Après la scission de 1933, resté à la SFIO, il fit partie de la commission fédérale d’études pour la parution d’un hebdomadaire qui devait être Le Populaire du Var. Toutefois il refusa d’y jouer un rôle important. À l’école socialiste créée en avril 1934, il donna la première leçon sur les principales doctrines économiques. En 1935, pour les élections municipales, il fut candidat sur la liste « socialiste et d’unité d’action » qui alliait SFIO et PSF, et obtint le 5 mai 2 724 voix, sur 29 381 inscrits. Il ne figurait plus sur la liste qui se réclamait du Front populaire au deuxième tour. Il se retira alors à Sanary (Var).

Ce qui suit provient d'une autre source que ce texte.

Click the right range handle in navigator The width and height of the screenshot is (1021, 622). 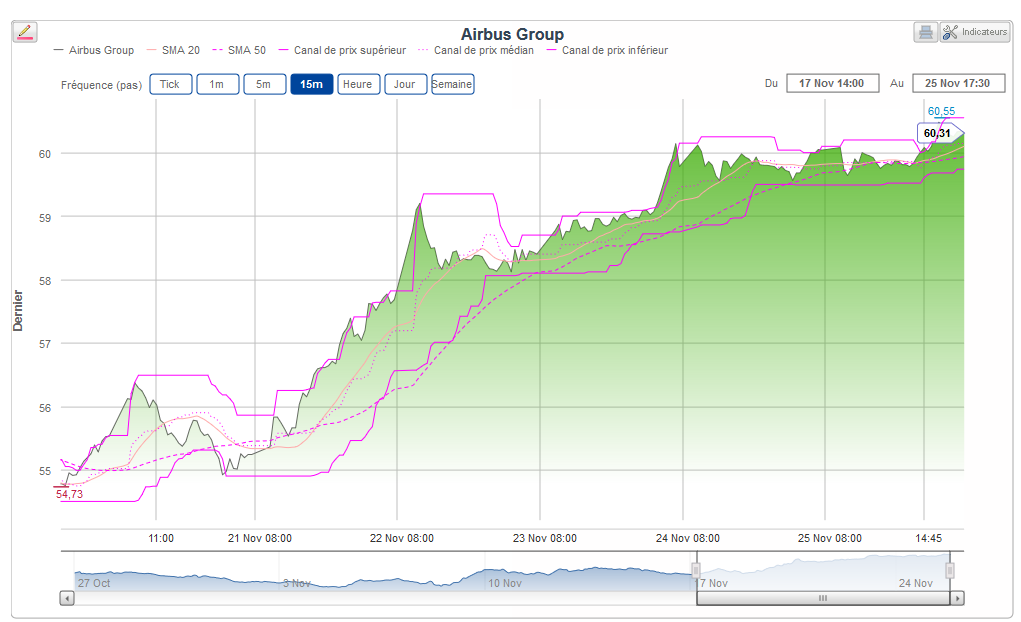coord(950,570)
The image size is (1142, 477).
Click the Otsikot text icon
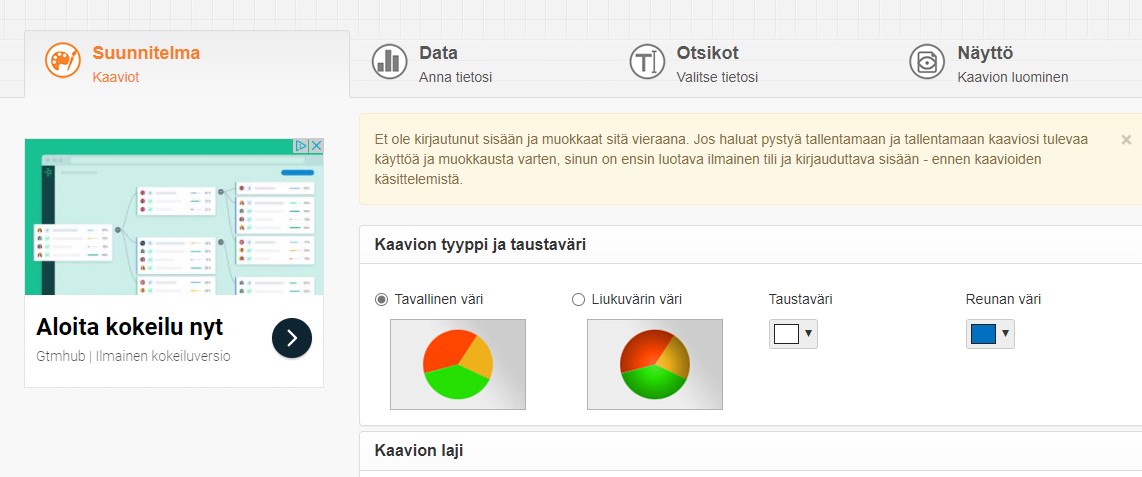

En novembre 1946, après la démission de Risterucci* de la présidence du conseil général, il lui écrivait une lettre très dure pour les adversaires socialistes de ce dernier. Il mourut à Sanary, le 22 avril 1948.

Son fils était décédé en déportation en Allemagne à Mauthausen.

Était-ce A. Carbone qui devint secrétaire de la section socialiste SFIO de Sanary en février 1935 ? le seul Carbone inscrit sur les listes électorales en 1938 était J.-B Carbone.

Pour citer cet article :
https://maitron.fr/spip.php?article103728, notice CARBONE Jean-Baptiste par Jacques Girault, version mise en ligne le 4 novembre 2010, dernière modification le 11 janvier 2021.

Par Jacques Girault

SOURCES : Arch. Nat. F7/13021, 13085. — Arch. Dép. Var, 2 M7, 35.4, 3 Z 2.23. — Presse locale. — Arch. privées. J. Risterucci. — Sources orales.